Friday, May 27, 2011

Pet Peeves
I was cleaning the store room and chanced upon my high school autograph: a drawing book filled with horoscope figures and the standard autograph questions: Name, address, nickname, Define love, Pet peeves… 
Nearly a quarter of a century ago, when my friends and I filled up these pages, my major complications in life merely involved not knowing how to get my parents permission to attend an overnight party in a friend’s house. As I went through the faded entries, I realized how it easy it had been for us to pour our hearts out into the printed pages.  It was a time when we took pride in our openness. I smiled at the unembarrassed way with which we admitted our secret yearnings, as we named our crushes in between bouts of giggles, and the episodes of disappointments and misunderstandings that threatened to break our friendships.
It is an openness that slowly disappeared as we became adults. 
As adults, we became guarded and secretive.  The same peer pressure that once made us spill our secrets now required us to rein in our impulses to follow conventions.  We teach ourselves to adhere to the accepted norms of right and wrong. Out of fear of being singled out, we sometimes deny our basic truths and bury it inside us.  We turn our backs to the little voice that would have told us who we are. And in the process, we become strangers even to ourselves.

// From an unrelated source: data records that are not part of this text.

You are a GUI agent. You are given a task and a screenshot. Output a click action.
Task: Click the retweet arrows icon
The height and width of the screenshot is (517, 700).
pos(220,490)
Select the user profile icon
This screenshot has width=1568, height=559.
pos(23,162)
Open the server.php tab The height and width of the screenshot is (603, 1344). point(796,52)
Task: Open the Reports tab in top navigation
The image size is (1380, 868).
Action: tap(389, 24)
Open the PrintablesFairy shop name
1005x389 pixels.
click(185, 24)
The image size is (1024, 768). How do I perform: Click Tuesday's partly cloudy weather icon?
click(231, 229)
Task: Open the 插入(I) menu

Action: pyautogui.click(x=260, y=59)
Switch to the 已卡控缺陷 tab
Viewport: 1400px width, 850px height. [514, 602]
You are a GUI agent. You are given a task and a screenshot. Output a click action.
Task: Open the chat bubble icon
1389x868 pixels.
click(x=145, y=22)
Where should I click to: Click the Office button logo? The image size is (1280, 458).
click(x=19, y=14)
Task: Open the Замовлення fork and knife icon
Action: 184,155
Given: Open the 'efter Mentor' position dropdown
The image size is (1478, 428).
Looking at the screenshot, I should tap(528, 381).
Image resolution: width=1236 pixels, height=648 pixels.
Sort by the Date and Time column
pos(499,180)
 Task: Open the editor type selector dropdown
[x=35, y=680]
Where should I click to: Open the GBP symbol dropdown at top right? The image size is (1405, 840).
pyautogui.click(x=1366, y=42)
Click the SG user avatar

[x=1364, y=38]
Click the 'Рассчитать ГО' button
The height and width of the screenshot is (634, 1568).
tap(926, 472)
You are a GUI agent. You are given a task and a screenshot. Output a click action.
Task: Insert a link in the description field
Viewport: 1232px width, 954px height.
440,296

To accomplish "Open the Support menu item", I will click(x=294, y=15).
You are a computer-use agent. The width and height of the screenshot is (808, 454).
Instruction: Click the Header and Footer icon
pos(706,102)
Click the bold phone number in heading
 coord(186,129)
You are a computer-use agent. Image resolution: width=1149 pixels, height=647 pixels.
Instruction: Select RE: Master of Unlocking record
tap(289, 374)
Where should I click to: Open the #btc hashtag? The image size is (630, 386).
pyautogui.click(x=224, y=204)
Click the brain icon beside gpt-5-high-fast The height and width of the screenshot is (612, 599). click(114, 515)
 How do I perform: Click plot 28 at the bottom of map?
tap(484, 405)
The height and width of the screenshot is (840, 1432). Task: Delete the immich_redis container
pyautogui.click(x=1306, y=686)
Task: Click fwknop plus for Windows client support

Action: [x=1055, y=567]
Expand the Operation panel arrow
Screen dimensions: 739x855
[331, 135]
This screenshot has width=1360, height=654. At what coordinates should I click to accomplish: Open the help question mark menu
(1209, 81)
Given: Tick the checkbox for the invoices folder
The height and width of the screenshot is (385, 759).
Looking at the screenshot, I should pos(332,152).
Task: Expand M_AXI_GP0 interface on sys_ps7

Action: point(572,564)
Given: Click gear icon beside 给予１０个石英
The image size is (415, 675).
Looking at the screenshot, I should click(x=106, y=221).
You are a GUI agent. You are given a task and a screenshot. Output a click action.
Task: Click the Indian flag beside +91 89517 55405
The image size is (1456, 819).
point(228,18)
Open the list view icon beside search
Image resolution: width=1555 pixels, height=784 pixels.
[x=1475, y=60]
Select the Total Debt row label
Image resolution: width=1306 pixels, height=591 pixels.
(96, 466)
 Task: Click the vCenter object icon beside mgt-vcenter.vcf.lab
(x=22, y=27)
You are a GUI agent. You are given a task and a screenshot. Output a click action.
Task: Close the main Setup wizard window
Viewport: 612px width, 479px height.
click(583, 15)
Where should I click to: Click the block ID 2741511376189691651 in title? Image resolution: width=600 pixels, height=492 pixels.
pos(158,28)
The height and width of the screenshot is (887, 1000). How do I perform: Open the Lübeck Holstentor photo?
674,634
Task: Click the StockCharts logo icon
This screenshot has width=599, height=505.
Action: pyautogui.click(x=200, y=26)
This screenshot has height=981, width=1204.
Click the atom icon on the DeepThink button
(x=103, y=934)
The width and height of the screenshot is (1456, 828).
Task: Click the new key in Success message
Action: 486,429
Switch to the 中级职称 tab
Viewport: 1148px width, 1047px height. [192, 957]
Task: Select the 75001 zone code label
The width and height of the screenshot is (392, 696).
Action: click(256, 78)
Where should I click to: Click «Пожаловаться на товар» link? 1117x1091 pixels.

But our dark little secrets remain.  And ferment.  And as happens when something ferments, the formed bubbles create pressure, seeking relief.  And because we have lost contact with our true selves, we go about our daily lives unaware of the trapped bubbles within.
And what, we may ask, threatens the bubbles to erupt?  Pet peeves…
When we come across other people who, unlike us, acted to fulfill their desires, we find our means of relief.  Unconsciously, we see in their actions a reflection of our own hidden desires.  In them we see our hunger take form.  And since we are dealing with other people, we find it easy to get angry.  We criticize them for their deeds, and we believe ourselves when we say that we are angry for the sake of the injured party.  Yet sometimes, we may find that our anger is directed towards ourselves. 
When we point an accusing finger towards another person, our four other fingers point at us. As a child, I didn’t understand the significance of such statement.  As an adult, I can see how our accusations reveal things about us that we would have rather kept hidden. 
There are many different kinds of anger.  There is a kind of anger that is pure.  A white hot energy that seeks to correct a mistake and that can easily forgive.  And there is the anger that rises without so much provocation. 
When we pause for a while to consider the cause of our anger, we allow ourselves to receive a precious spiritual gift.  I can understand why we are told to count from one to ten before we act out our anger.  By counting, we allow enough space for our anger to dissipate.  Of course, this is easier said than done.
I have realized that one valuable insight that we can get from other people is their response when we ask them what makes them angry. For hidden in their answers is a basic truth that struggles to be free.  Our anger is so much part of us.  by listening to our anger, we listen to ourselves.